Faut-il construire à Fessenheim, près de l'ancienne centrale nucléaire fermée en 2020, une usine de recyclage de métaux très faiblement radioactifs? La question soulève de vifs débats de santé publique, a souligné lundi la Commission nationale du débat public (CNDP), relayant des interrogations sur l'"acceptabilité" du projet.
Dans son bilan du débat organisé à propos de ce projet de "Technocentre" porté par EDF - et qui a mobilisé 2.675 participants entre octobre et février -, la CNDP souligne que "la question des très faibles doses et de leur acceptabilité - sociale autant que sanitaire - a été centrale et âprement discutée".
Le débat a fait resurgir "des rapports de force et des points de vue antinomiques relatifs à la production électrique nucléaire", souligne en introduction de ce rapport de 92 pages Jean-Louis Laure, qui a présidé la commission chargée d'organiser et d'animer les échanges.
L'"absence" de certitude quant à des "risque de contamination" en cas de contact fréquent avec les métaux radioactifs concernés, souligne le rapport, a été "mentionnée par différents contributeurs comme une raison suffisante de ne pas permettre l'utilisation" des lingots d'acier susceptibles d'être fabriques à Fessenheim, et destinés à être employés à tout type d'usage.
Ces métaux, issus du démantèlement d'installations nucléaires partout en France, seront "disséminés sans aucune traçabilité" et "finiront en objets de la vie courante qui diffuseront des très faibles doses de radioactivité", s'est ainsi inquiétée au cours du débat l'association Stop Fessenheim.
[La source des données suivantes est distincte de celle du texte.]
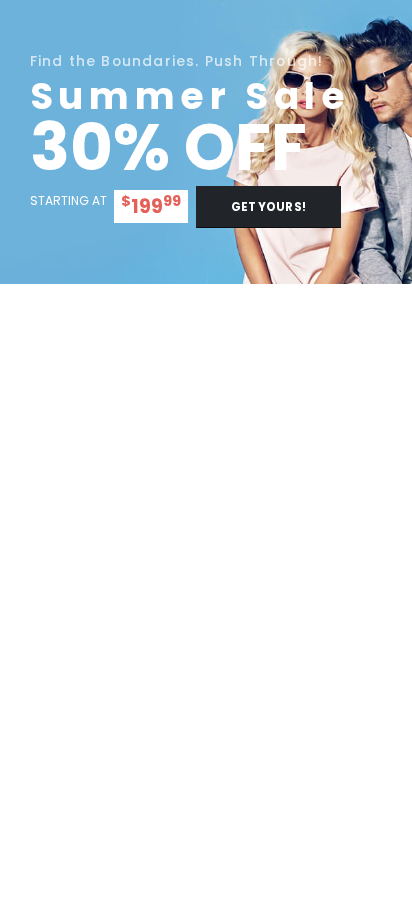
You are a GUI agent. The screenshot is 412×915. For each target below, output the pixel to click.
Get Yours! (268, 207)
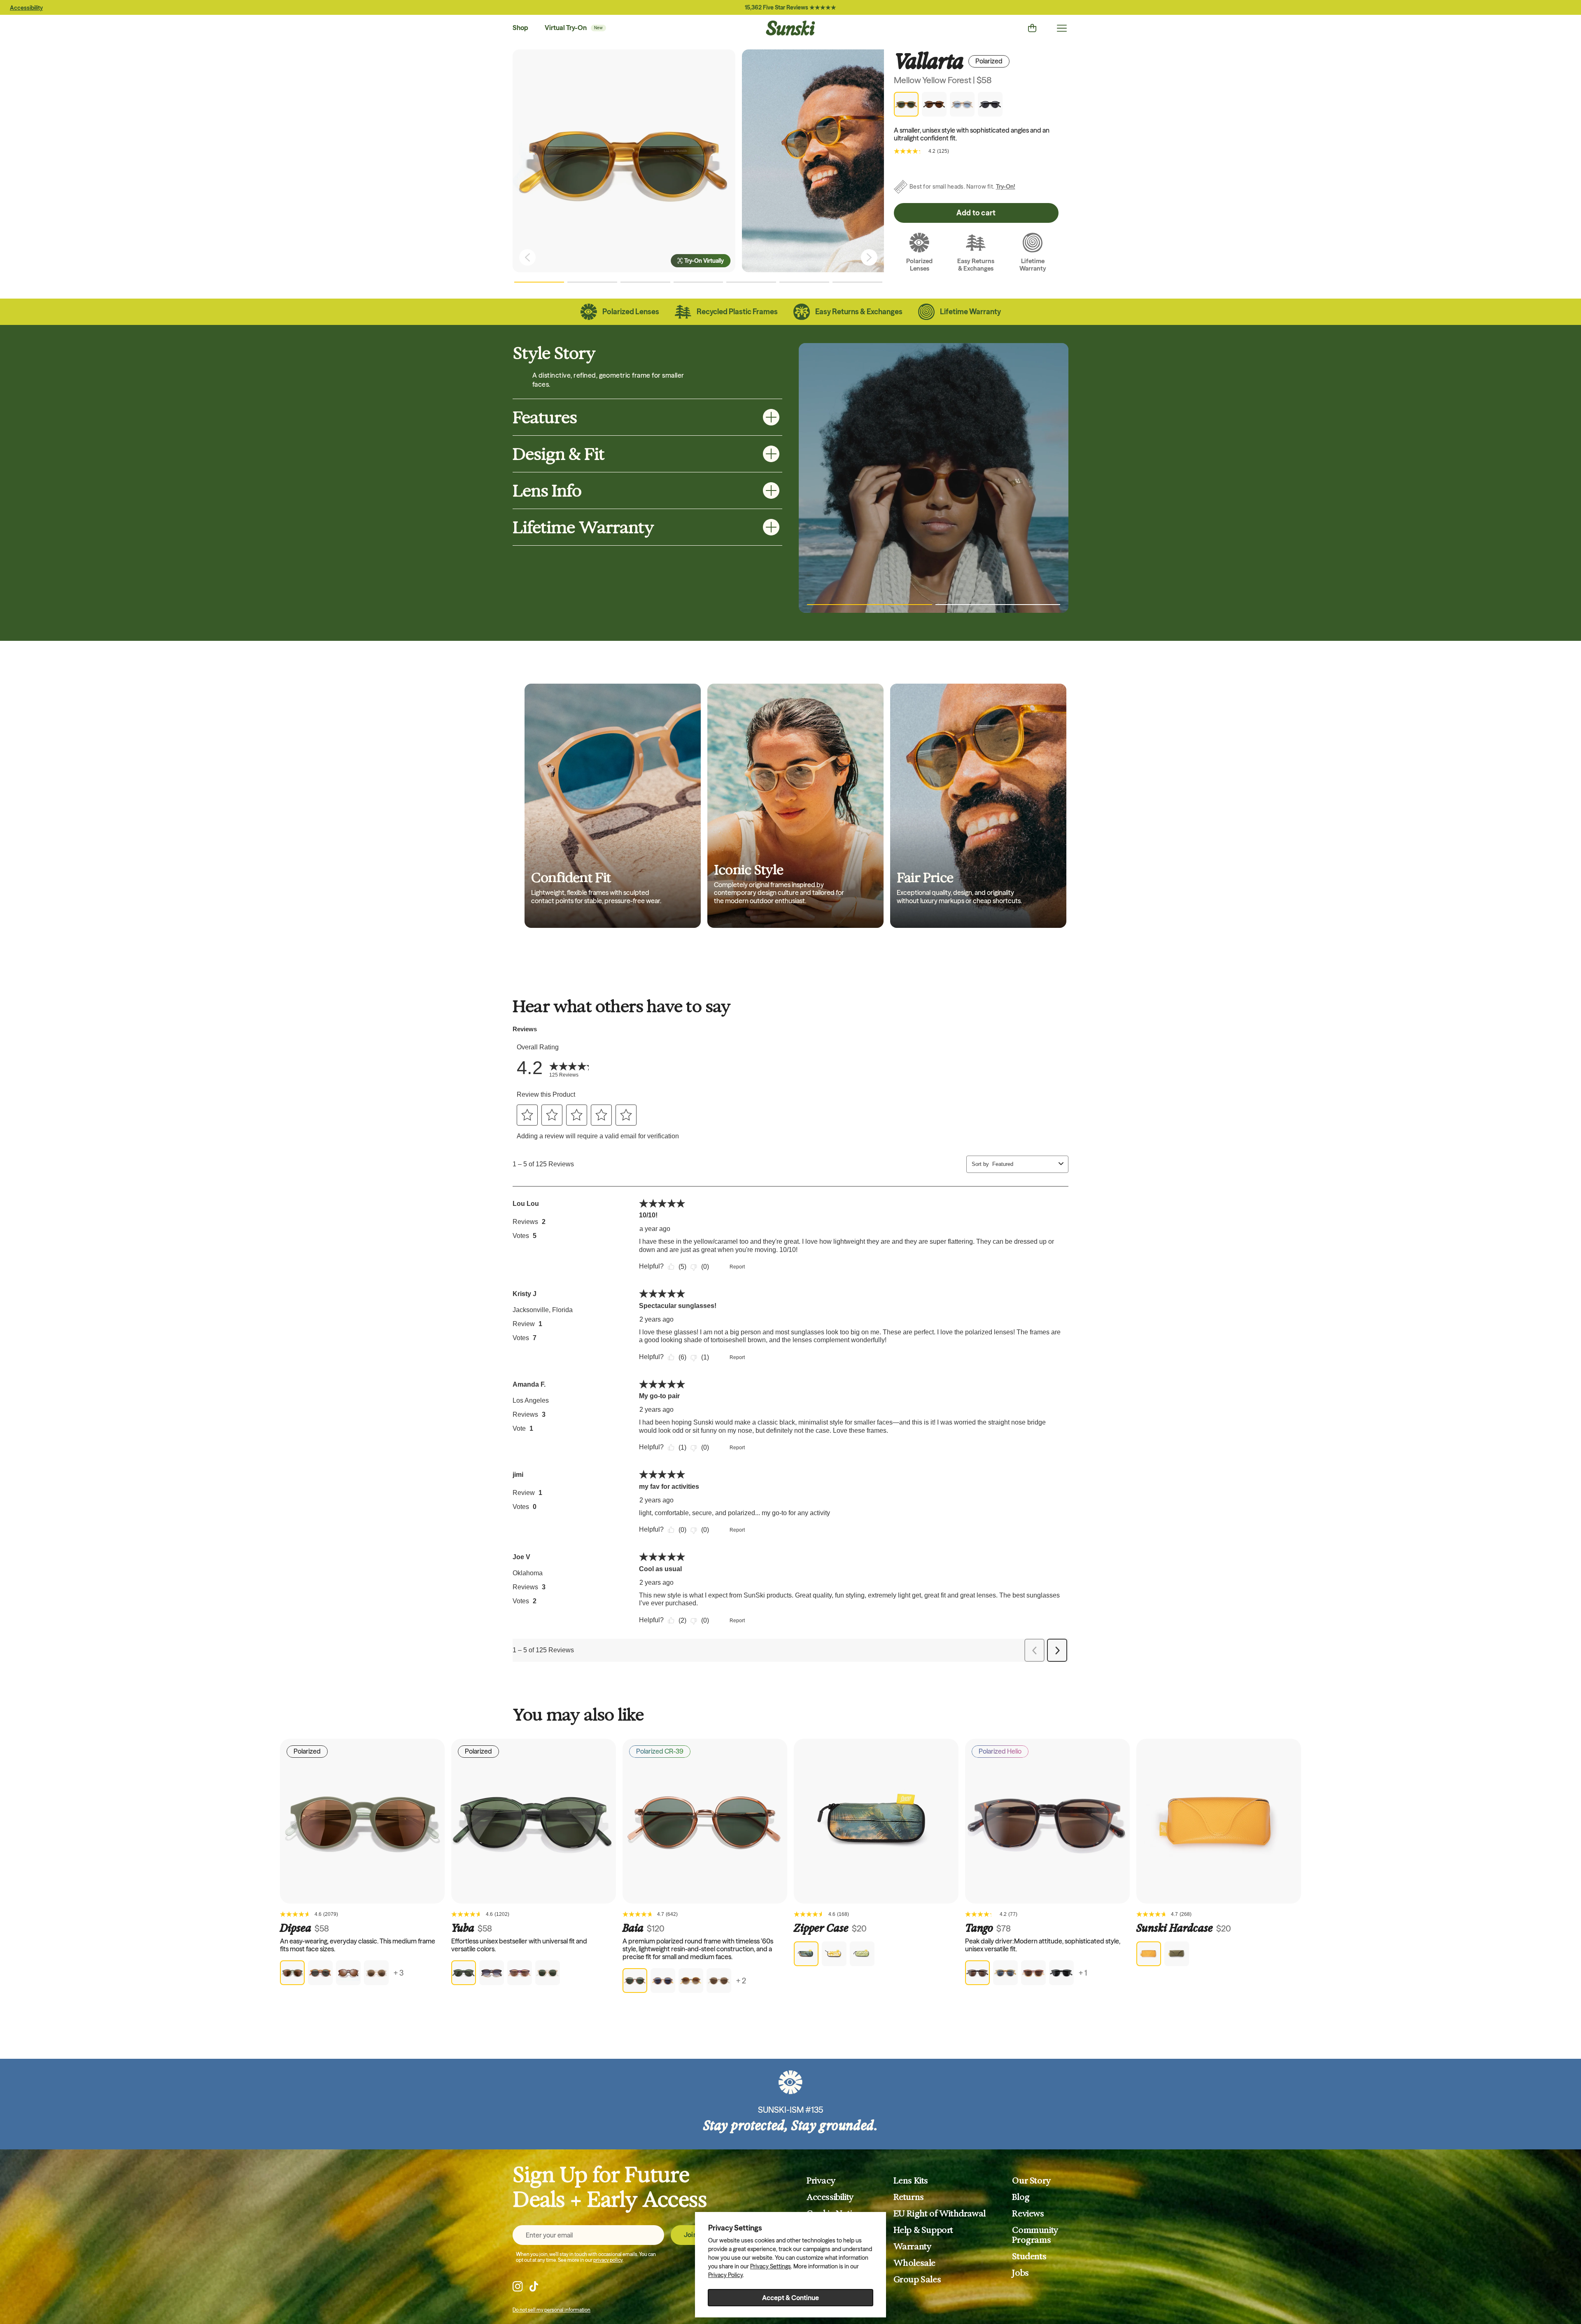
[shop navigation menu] (1061, 28)
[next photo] (869, 257)
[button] (539, 282)
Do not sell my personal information (551, 2310)
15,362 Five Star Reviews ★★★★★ (790, 7)
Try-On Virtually (704, 260)
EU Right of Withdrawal (939, 2214)
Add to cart (976, 212)
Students (1029, 2256)
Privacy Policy (725, 2275)
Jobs (1020, 2273)
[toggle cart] (1032, 28)
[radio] (292, 1972)
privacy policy (608, 2260)
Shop (520, 27)
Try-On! (1005, 186)
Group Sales (917, 2279)
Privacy (821, 2181)
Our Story (1031, 2181)
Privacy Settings (770, 2266)
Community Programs (1035, 2235)
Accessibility (26, 8)
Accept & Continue (790, 2298)
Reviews (1028, 2214)
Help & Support (923, 2230)
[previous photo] (527, 257)
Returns (908, 2197)
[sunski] (790, 28)
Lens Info (547, 490)
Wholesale (914, 2263)
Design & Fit (558, 454)
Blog (1020, 2197)
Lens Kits (910, 2181)
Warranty (912, 2247)
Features (545, 417)
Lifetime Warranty (583, 527)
Ses militants ont défendu le maintien de "l'exception française" en matière de non-réutilisation de ces métaux.
A l'inverse, EDF a rappelé que l'impact de ces métaux, en terme de radioactivité sera "inférieur à 0,01 millisievert (mSV) par an, ce qui correspond à 300 fois moins que l'exposition annuelle liée à la radioactivité naturelle". Ce niveau justifie l'absence de traçabilité des lingots ainsi produits, selon l'entreprise.
Pour se concrétiser, le projet devra faire l'objet d'un arrêté ministériel de dérogation au code de la santé publique, et d'un arrêté préfectoral d'autorisation. Pour ce faire, une enquête publique doit avoir lieu en 2025-2026.
Une telle usine serait une première en France. En Europe, d'autres pays (Suède, Royaume-Uni, Espagne, Suisse) pratiquent déjà le recyclage des métaux très faiblement radioactifs.